Start the pbs_server and then the maui server.
I use autofs, for personal taste, but one can directly put the mount in fstab
sudo apt-get install nfs-common autofs
sudo vi /etc/auto.master
cat /etc/auto.master
#
# Sample auto.master file
# This is an automounter map and it has the following format
# key [ -mount-options-separated-by-comma ] location
# For details of the format look at autofs(5).
#
/misc /etc/auto.misc
#
# NOTE: mounts done from a hosts map will be mounted with the
# "nosuid" and "nodev" options unless the "suid" and "dev"
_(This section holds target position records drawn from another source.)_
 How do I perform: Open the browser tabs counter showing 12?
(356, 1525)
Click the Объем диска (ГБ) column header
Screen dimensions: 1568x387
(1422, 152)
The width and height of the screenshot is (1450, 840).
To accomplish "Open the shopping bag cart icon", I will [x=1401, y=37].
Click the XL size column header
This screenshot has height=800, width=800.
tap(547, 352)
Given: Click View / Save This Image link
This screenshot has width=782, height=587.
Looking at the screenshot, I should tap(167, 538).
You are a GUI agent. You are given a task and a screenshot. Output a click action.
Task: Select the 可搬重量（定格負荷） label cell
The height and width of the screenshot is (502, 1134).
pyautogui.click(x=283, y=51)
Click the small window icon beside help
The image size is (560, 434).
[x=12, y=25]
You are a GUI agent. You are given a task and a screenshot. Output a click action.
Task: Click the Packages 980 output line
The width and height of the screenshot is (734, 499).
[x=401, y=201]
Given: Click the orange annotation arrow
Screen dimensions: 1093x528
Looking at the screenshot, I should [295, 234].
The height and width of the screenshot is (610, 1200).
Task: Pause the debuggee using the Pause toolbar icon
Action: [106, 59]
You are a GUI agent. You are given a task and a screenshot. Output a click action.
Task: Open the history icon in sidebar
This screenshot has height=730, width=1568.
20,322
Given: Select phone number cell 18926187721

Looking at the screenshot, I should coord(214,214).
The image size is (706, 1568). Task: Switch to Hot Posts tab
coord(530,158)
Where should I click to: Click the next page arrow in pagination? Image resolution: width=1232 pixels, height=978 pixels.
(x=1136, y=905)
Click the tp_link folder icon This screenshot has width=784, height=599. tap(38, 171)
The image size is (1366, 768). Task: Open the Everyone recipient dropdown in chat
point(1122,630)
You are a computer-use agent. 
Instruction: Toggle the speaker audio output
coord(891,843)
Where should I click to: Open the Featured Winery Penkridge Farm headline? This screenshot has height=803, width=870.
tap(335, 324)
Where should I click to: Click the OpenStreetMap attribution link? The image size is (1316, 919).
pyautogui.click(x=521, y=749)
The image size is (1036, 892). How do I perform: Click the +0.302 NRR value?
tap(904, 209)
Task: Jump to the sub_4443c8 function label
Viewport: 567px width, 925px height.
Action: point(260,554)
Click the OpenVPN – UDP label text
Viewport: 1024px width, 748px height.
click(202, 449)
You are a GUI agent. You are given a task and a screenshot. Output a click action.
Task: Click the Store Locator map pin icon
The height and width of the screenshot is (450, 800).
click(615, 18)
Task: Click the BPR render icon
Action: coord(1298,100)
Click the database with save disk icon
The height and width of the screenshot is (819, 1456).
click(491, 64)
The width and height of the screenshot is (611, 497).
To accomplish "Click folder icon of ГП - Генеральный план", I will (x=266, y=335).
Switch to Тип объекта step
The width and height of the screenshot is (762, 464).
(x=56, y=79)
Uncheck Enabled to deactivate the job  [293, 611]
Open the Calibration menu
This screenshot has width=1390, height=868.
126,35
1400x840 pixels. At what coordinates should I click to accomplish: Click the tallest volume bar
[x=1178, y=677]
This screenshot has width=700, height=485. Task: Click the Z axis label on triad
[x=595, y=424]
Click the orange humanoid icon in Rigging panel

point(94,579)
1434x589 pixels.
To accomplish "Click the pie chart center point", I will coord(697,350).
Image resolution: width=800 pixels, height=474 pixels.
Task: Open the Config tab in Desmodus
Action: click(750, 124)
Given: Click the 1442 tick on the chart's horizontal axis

# options are explicitly given.
#
/net -hosts
#
# Include central master map if it can be found using
# nsswitch sources.
#
# Note that if there are entries for /net or /misc (as
# above) in the included master map any keys that are the
# same will not be seen as the first read key seen takes
# precedence.
#
+auto.master
/nfs /etc/auto.nfs -rw,noatime,hard
sudo vi /etc/auto.nfs
cat /etc/auto.nfs
<users homes> -rw,soft,vers=3,rsize=32768,wsize=32768 <head node>:/<users homes>
sudo service autofs restart
sudo ln -s /nfs/users_homes /users_homes
with same uid/gid
mkdir torque
cd torque/
tar -xzf ../torque-ubuntu-12.04.4.tar.gz
sudo ./torque-package-mom-linux-x86_64.sh --install;
sudo ./torque-package-clients-linux-x86_64.sh --install;
sudo ./torque-package-pam-linux-x86_64.sh --install;
sudo ./torque-package-drmaa-linux-x86_64.sh --install;
sudo ./torque-package-devel-linux-x86_64.sh --install;
sudo ./torque-package-doc-linux-x86_64.sh --install
Add the same stuff as before to the ld config file
sudo vi /etc/ld.so.conf.d/torque.conf
sudo ldconfig
Copy the init script and change the DAEMON and PBS_HOME paths
sudo cp contrib/init.d/debian.pbs_mom /etc/init.d/pbs_mom
sudo chmod +w /etc/init.d/pbs_mom
sudo vi /etc/init.d/pbs_mom
put here the name of the head node
sudo vi /var/lib/torque/server_name
sudo service pbs_mom start
Now one can check that the node is good running the following command on the headnode
pbsnodes
<node name>
state = free
np = <number of procs>
ntype = cluster
status =
....
copy munge key from the headnode
sudo cp munge.key /etc/munge/
sudo chown munge:munge /etc/munge/munge.key
sudo chmod 400 /etc/munge/munge.key
sudo service munge start
verify that you can run qstat
on the node
to allow submission from a node you have to run on the headnode
qmgr -c 'set server authorized_users = *@'
the login as a user on the node. Create a simple script script.sh
pwd ls -l id uname -a
then run
chmod +x script.sh qsub -keo ./script.sh .llrtest02.in2p3.fr
you should see files script.sh.(o|e)<job id>
in your home with the stdout and stderr of your job
tar -xzf torque-2.5.13.tar.gz
cd torque-2.5.13
./configure --prefix=/usr --mandir=/usr/share/man --libdir=/usr/lib64 --includedir=/usr/include --with-server-home=/var/lib/torque --with-default-server=localhost --enable-munge-auth --enable-munge-library --with-tcp-retry-limit=2 --disable-gui --with-tcl=no --with-tk=no --with-pam=yes --enable-syslog --enable-rpp --with-rcp=scp --enable-drmaa
make
make package
tar -czf torque-ubuntu-12.04.4.tar.gz torque-package-* torque.setup contrib
and put it somewhere we can download on all the machines.